Bowling Terminology You Need to Know
Whether you are preparing to purchase your own bowling bowl or just want to look more like a professional bowler than you really are, knowing some of the appropriate terminology will help you achieve your goal. The bowling ball is one of the most important pieces of bowling equipment any bowler uses. Sometimes bowlers find that the ball and the shoes are the parts of the bowling center equipment that simply don’t come up to their standards, especially in older bowling alleys where the equipment has not been maintained or upgraded. Although this is just a sampling of the bowling terminology used, learning it will help you appear more professional and make a better choice when you purchase your own bowling ball.
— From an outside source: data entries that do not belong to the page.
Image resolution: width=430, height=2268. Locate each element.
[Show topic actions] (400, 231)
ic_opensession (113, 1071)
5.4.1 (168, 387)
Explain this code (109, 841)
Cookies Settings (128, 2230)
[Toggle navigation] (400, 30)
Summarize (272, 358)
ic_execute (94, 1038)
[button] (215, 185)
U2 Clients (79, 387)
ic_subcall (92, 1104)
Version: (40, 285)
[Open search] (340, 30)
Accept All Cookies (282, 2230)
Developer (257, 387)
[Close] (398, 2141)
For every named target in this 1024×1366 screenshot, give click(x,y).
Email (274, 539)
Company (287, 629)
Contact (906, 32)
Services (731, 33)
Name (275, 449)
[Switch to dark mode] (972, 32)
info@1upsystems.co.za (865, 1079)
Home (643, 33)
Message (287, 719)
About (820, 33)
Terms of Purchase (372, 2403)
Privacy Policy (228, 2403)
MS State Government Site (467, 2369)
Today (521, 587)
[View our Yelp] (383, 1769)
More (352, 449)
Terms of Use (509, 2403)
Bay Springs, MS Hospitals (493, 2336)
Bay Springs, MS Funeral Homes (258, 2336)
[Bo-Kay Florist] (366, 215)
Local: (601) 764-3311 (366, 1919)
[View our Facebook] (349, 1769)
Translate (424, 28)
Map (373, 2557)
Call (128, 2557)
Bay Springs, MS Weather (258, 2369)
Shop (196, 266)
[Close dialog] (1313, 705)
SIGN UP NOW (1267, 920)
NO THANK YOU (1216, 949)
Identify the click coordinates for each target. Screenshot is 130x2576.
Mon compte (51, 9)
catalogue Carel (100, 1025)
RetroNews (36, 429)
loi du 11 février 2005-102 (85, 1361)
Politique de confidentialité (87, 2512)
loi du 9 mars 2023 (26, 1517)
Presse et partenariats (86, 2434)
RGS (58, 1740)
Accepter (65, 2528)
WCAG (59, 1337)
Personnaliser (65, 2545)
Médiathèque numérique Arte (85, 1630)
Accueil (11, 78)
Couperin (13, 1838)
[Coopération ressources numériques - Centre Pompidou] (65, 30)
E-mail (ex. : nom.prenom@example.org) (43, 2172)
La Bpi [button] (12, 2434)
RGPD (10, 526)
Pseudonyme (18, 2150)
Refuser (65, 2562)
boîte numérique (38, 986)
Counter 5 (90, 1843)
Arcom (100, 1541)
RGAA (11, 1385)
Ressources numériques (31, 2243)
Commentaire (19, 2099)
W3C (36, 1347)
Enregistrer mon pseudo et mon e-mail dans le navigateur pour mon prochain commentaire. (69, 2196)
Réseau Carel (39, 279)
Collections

- Ball Speed – If the score board at the bowling alley where you bowl doesn’t tell you your ball speed, you can determine it yourself. Count the number of seconds it takes for the ball to get from the foul line to the pins, and divide that number by 40.91. This will give you the speed in M.P.H. Males bowl an average of 16 to 20 M.P.H., while female bowlers usually reach speeds between 14 and 18 m.p.h.
- Blue Hammer – A type of bowling ball with a urethane coverstock and a light bulb shaped weight block. It is one of the most famous bowling balls made and is recognized by name by most bowling pros.
- Weight Block – The area of the bowling ball that contains the largest portion of weight and which makes it easier to roll. The part of the ball determines how the ball reacts, depending on the density and its position.
- Hook Potential – The scale which shows various amounts of hook achievable with bowling balls with an equally applied force.
- Length – the distance the bowling ball will travel before beginning to hook. A higher number refers to a longer distance down the lane. This term is also used to describe the point where the ball transitions from skid to hook, also known as breakpoint.
- Track Flare – The migration of the ball from the time it is released until it strikes the pins. Throwing a ball with no track flare results in its rolling on oily surface rather than the clean coverstock. A ball with a lot of track flare touches the lane through every rotation.
- Stroker – A bowler who throws the ball with finesse. They are always smooth and never out of balance.